SA: I mean, you know, we just had a ball. It was a great day! Everyone was there, it was just a great day!

HRS: Are you still cool with Macy Gray?

SA: Don’t really have a relationship with Macy. Haven’t heard from her. I would love to hear from her. I would love to talk to her. I would love to hang out with her. People just kind of go their separate ways over the years.

HRS: Who are some of the artists who have influenced you?

SA: I grew-up with the greats of course. The Chaka Khan’s, Donny Hathaways, Roberta Flacks, The Whisperers. Those are my favorites.

HRS: Who do you look forward to working with in the future?

SA: I’m interested in working with people that want to do good music. I am interested in working with people who like the kind of music that I like. I want to work with people who are down to work with Sunshine. That’s who I want to work with, I want to work with people that really want to work with me.

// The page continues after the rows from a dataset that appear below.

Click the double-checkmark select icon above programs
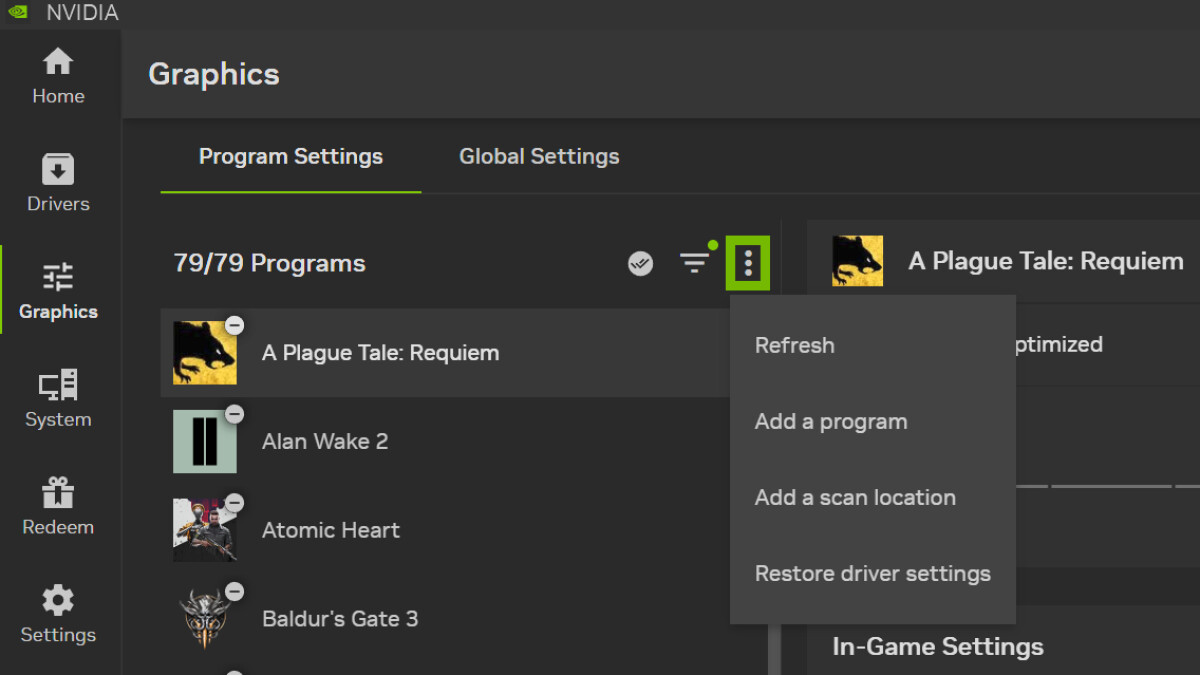This screenshot has height=675, width=1200. pyautogui.click(x=640, y=265)
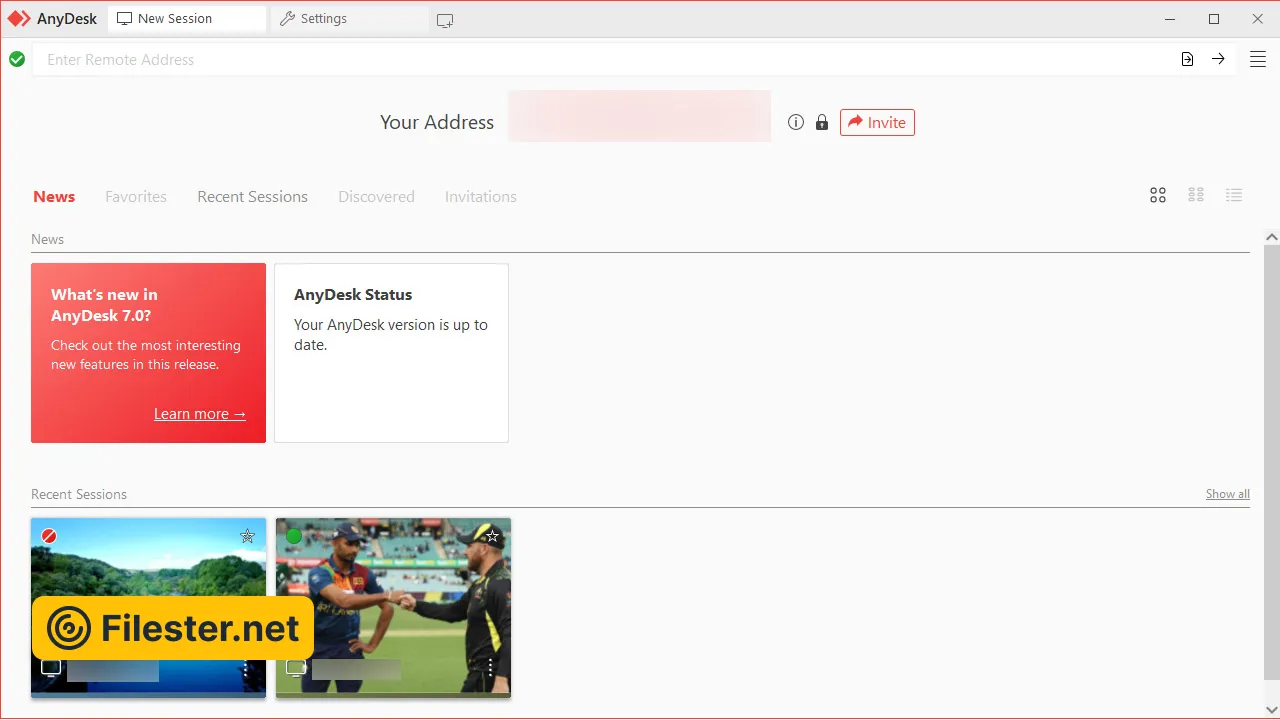The image size is (1280, 720).
Task: Switch to list view
Action: (1234, 196)
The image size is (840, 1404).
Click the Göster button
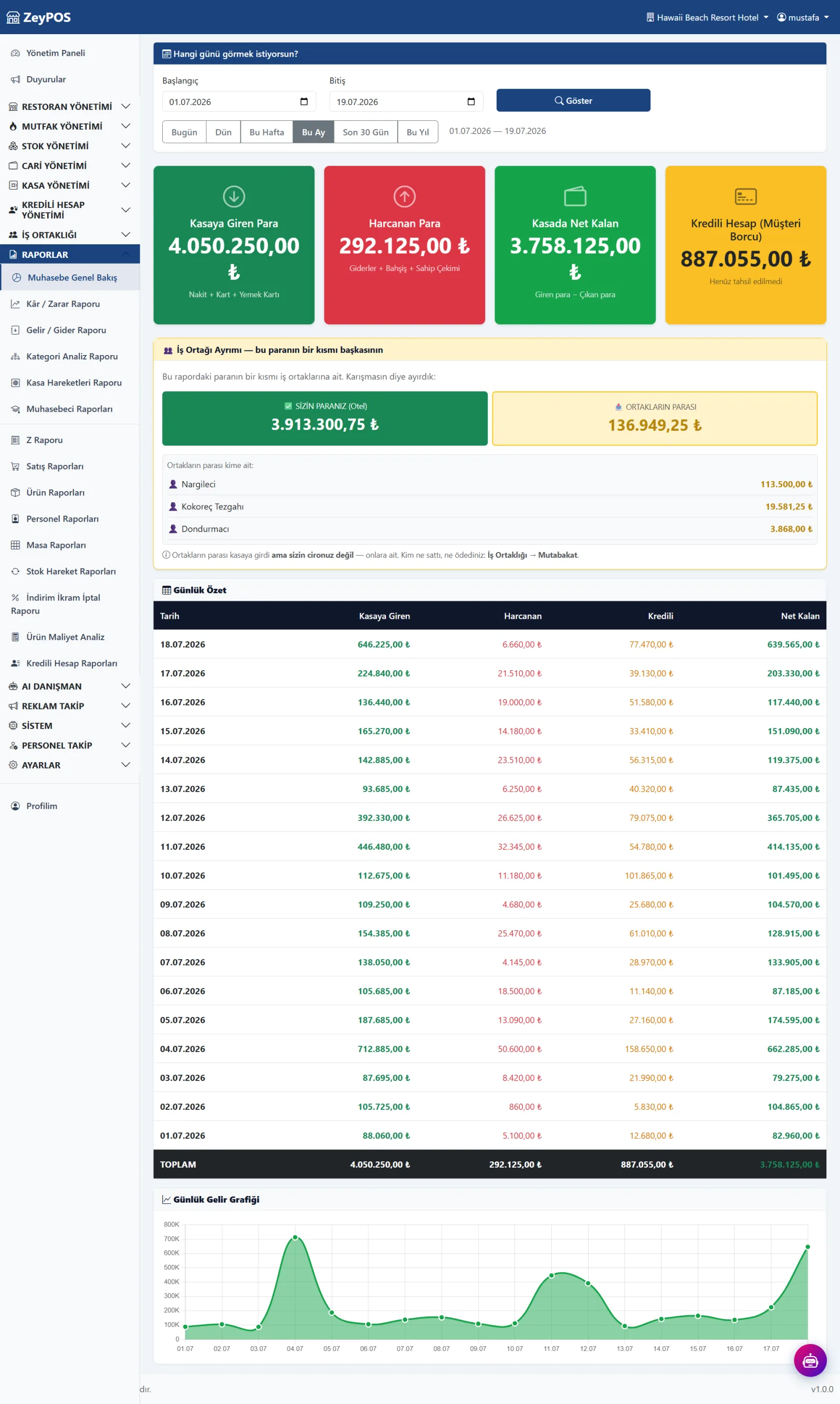[573, 100]
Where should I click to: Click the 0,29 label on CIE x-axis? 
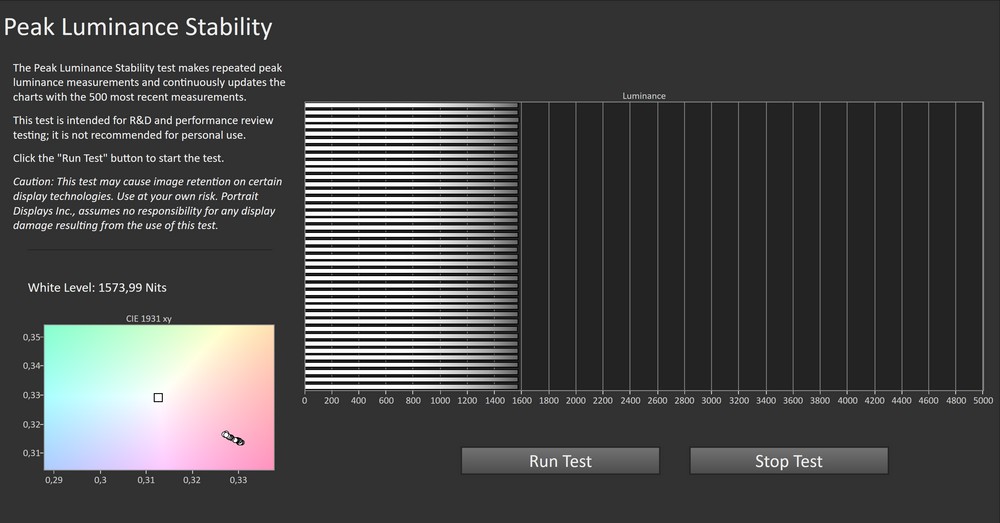click(x=54, y=480)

HRS: Do you have any words of advice to all of the artists who visit our site?

SA: Just know your craft. Arm yourself with the knowledge that’s out there. There are books, there’s research, there’s the internet, there’s even classes that you can take. Arm yourself with the knowledge that’s out there about what you’re trying to do. Just like you to college for nursing. There’s knowledge out there that can really speak to you. What are you trying to do, if you don’t know where you’re going, how do you really know what you want? How do you know what you want, if you don’t know where you’re going? Just sit down, and don’t just say ‘I want to be a singer’ and ‘oh, I can sing.’ Why do you want to be a singer? What do you know about this lifestyle?

HRS: Any last words for your fans out there?

SA: I just hope that they remember the good music we made last time a few years ago, and I am inviting them to go on this journey with me again.